• **WHAT TO WORK ON**
When a line in the material contains the word "agent", copy it.

[Opening DATA EXTRACTS section]

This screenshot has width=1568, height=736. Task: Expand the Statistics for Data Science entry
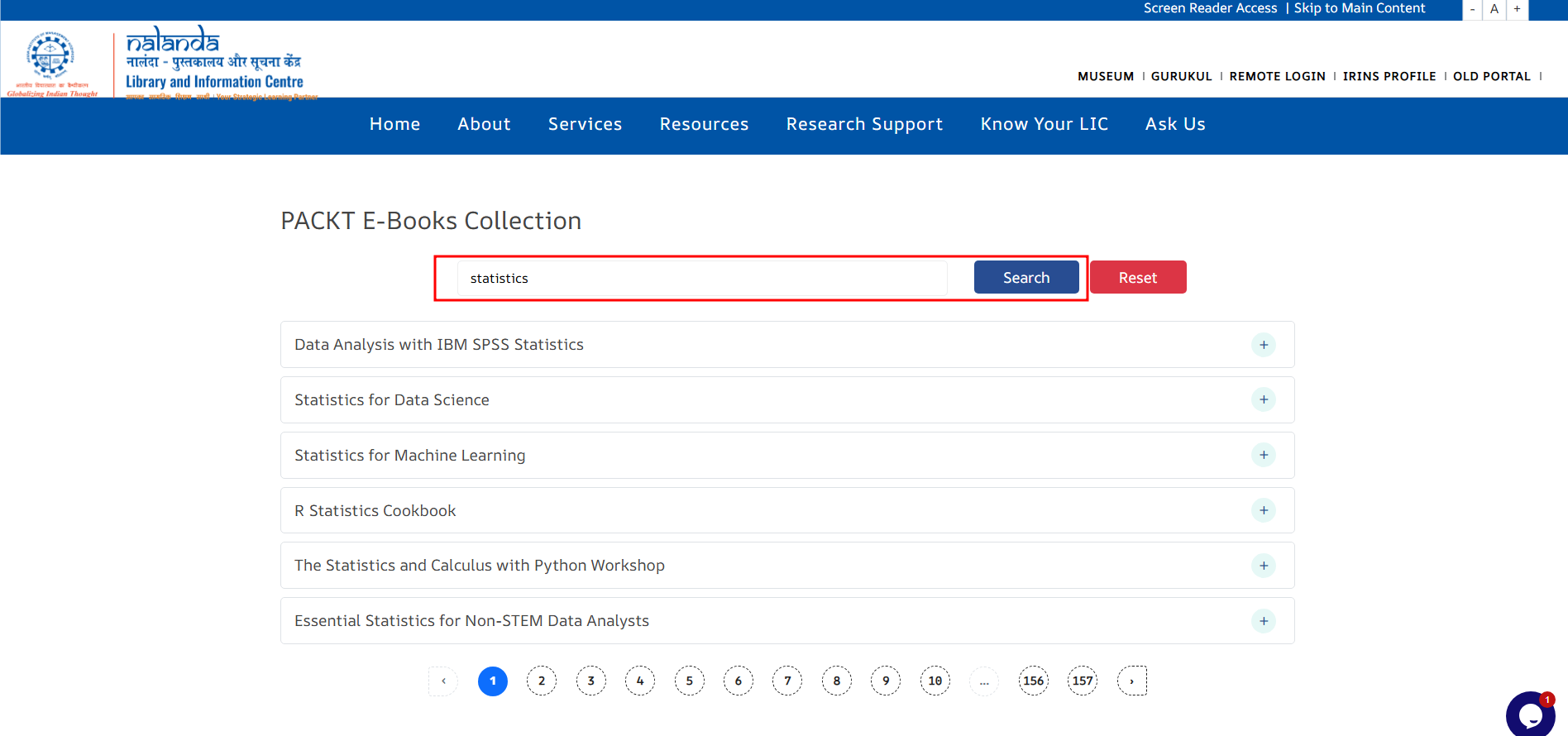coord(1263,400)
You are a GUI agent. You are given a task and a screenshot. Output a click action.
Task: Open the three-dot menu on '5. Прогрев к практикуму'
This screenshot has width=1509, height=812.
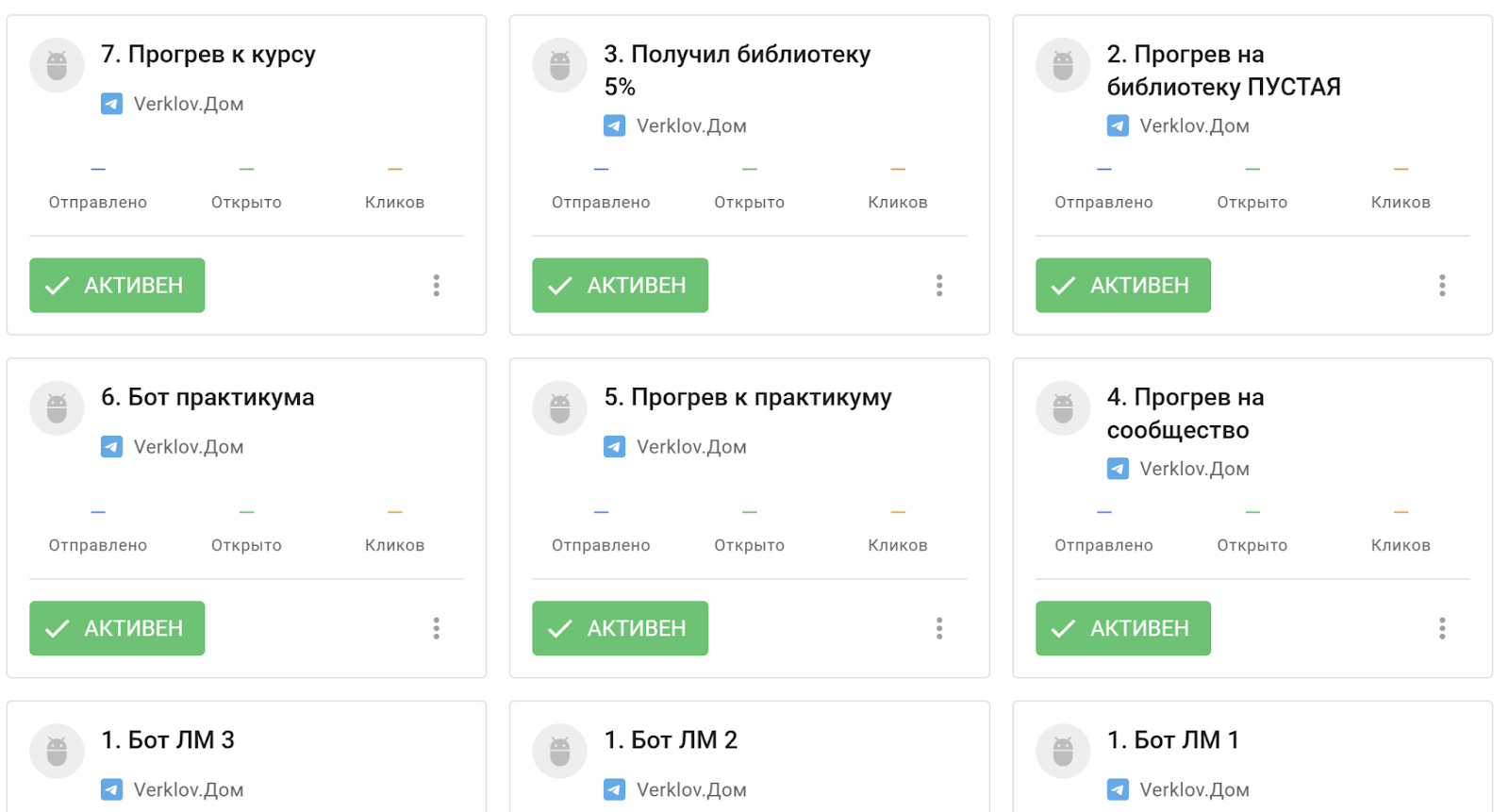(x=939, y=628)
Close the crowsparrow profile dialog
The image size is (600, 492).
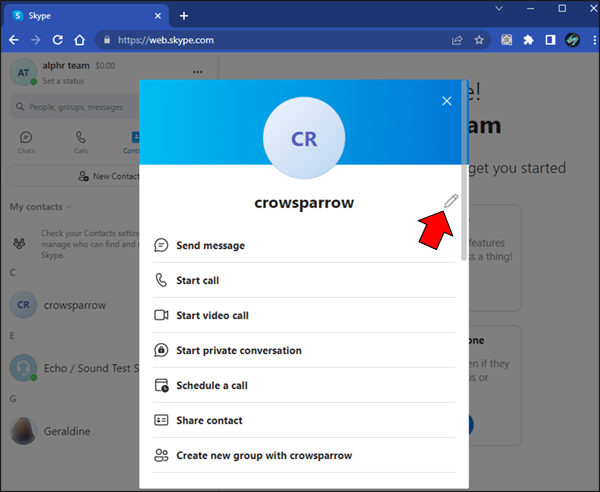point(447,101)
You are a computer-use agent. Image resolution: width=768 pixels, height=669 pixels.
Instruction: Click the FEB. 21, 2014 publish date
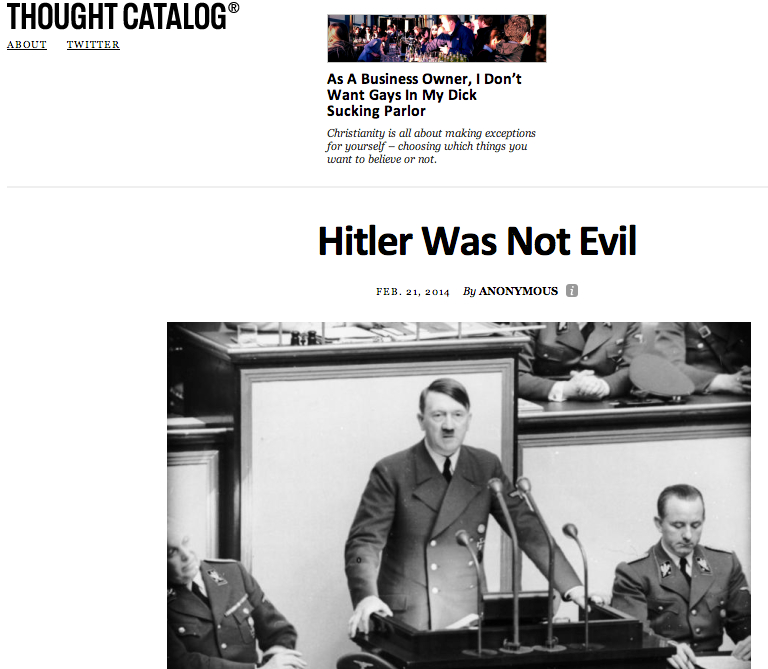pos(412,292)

[Closing DATA EXTRACTS section]
[Opening DATA EXTRACTS section]

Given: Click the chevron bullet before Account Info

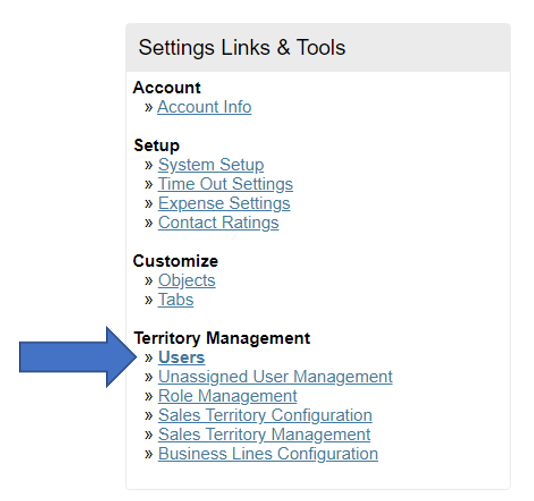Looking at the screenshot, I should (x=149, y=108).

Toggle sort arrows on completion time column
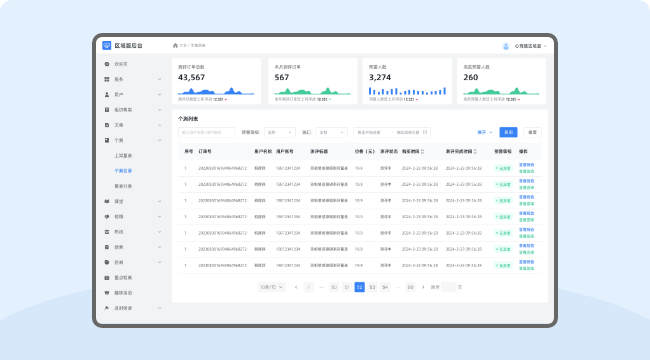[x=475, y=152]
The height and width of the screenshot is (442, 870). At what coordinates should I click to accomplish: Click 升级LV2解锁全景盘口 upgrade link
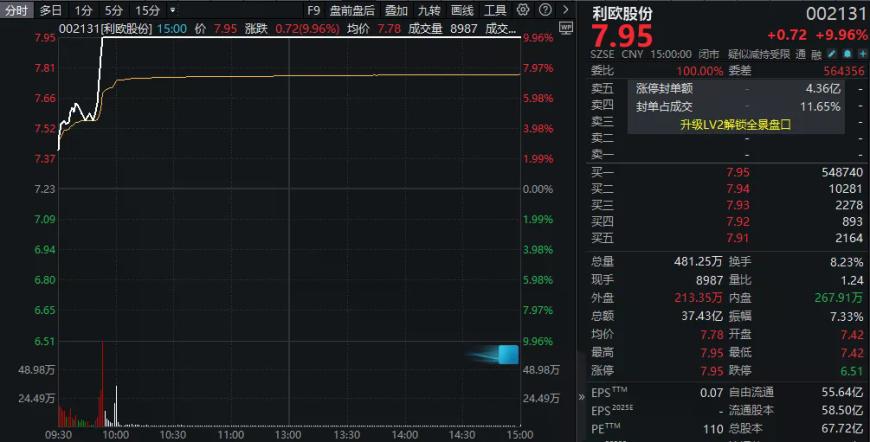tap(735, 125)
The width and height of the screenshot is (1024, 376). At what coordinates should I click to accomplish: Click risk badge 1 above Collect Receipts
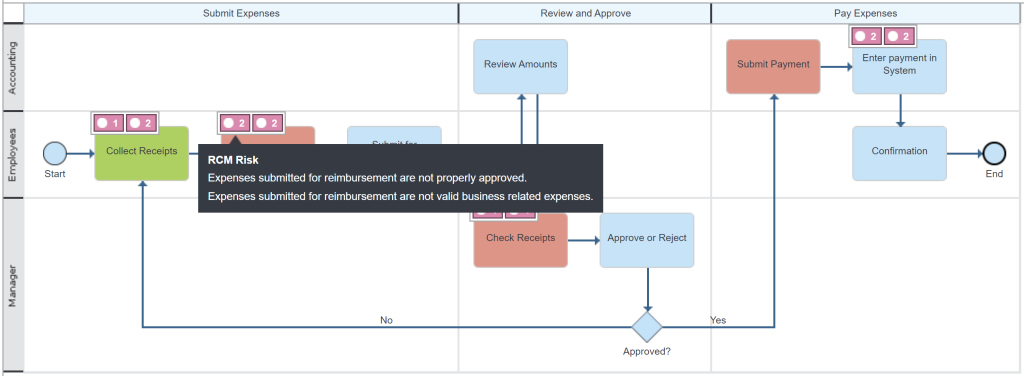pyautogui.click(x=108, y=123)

[Closing DATA EXTRACTS section]
[Opening DATA EXTRACTS section]

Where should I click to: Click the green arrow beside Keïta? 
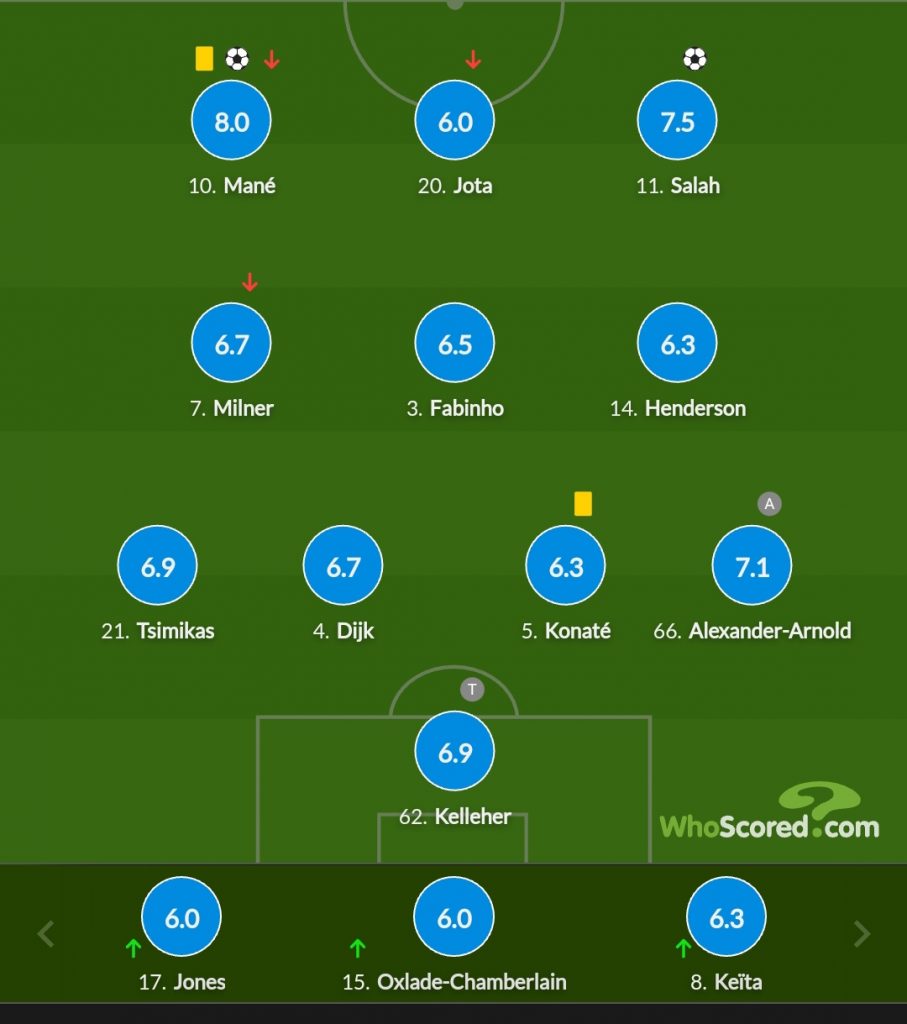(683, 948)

[Closing DATA EXTRACTS section]

• **OUTPUT OF THE EXERCISE**
You are a GUI agent. You are given a task and a screenshot. Output a click action.
You are a computer-use agent. Image resolution: width=768 pixels, height=669 pixels.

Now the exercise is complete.